┏━━
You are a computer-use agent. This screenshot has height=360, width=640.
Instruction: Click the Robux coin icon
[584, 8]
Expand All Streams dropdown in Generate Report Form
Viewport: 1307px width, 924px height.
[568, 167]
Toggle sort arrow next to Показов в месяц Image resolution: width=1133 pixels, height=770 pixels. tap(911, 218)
┗━━
┏━━
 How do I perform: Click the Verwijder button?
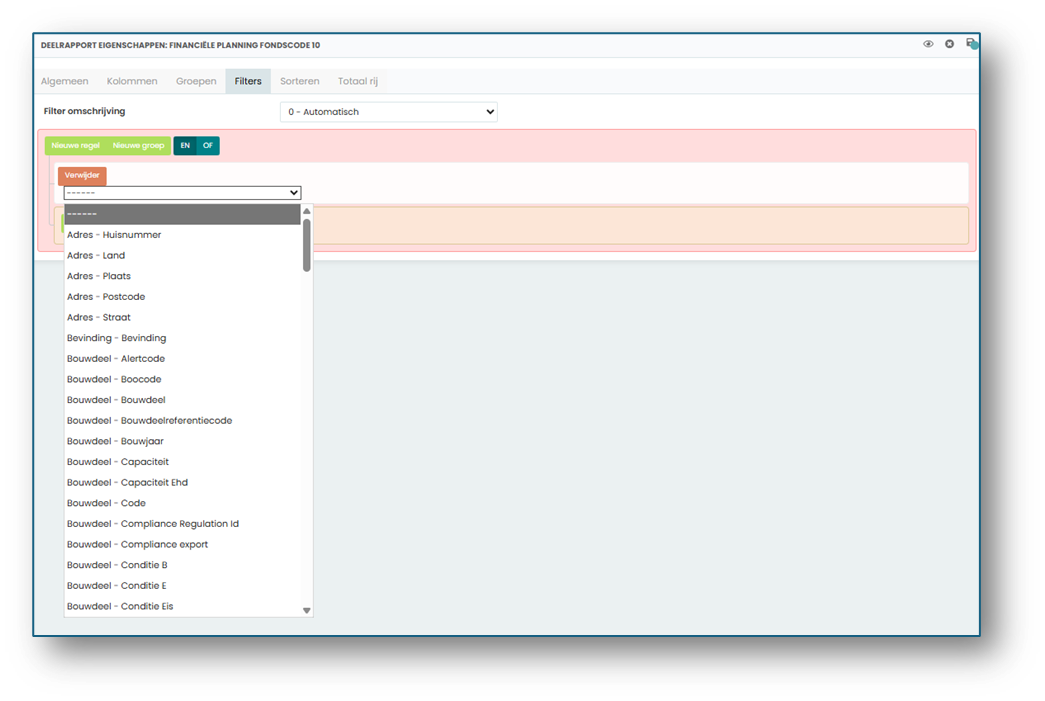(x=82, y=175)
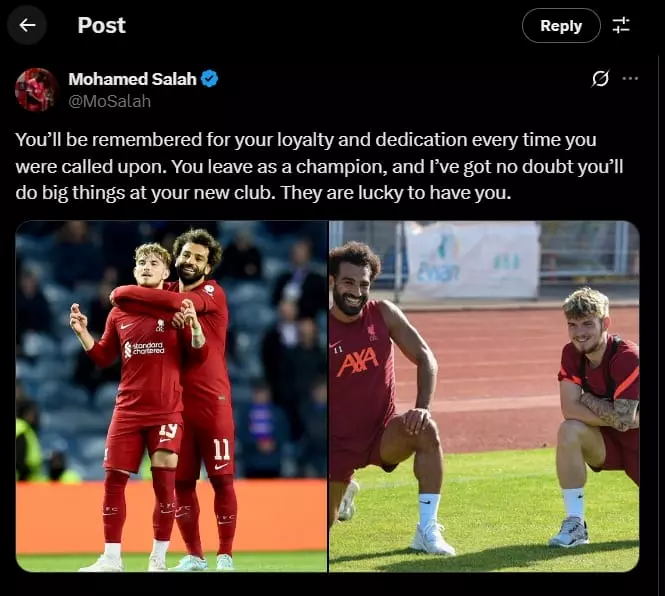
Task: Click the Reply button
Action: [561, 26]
┗━━
> **REQUIREMENT**
Of the entries listed above, reproduce only the lines starting at the line containing "You are a computer-use" and ending at the line containing "Toggle sort arrow". Include both, exactly as they stand.

> **YOUR RESPONSE**
You are a computer-use agent. This screenshot has height=360, width=640.
Instruction: Click the Robux coin icon
[584, 8]
Expand All Streams dropdown in Generate Report Form
Viewport: 1307px width, 924px height.
[568, 167]
Toggle sort arrow next to Показов в месяц Image resolution: width=1133 pixels, height=770 pixels. tap(911, 218)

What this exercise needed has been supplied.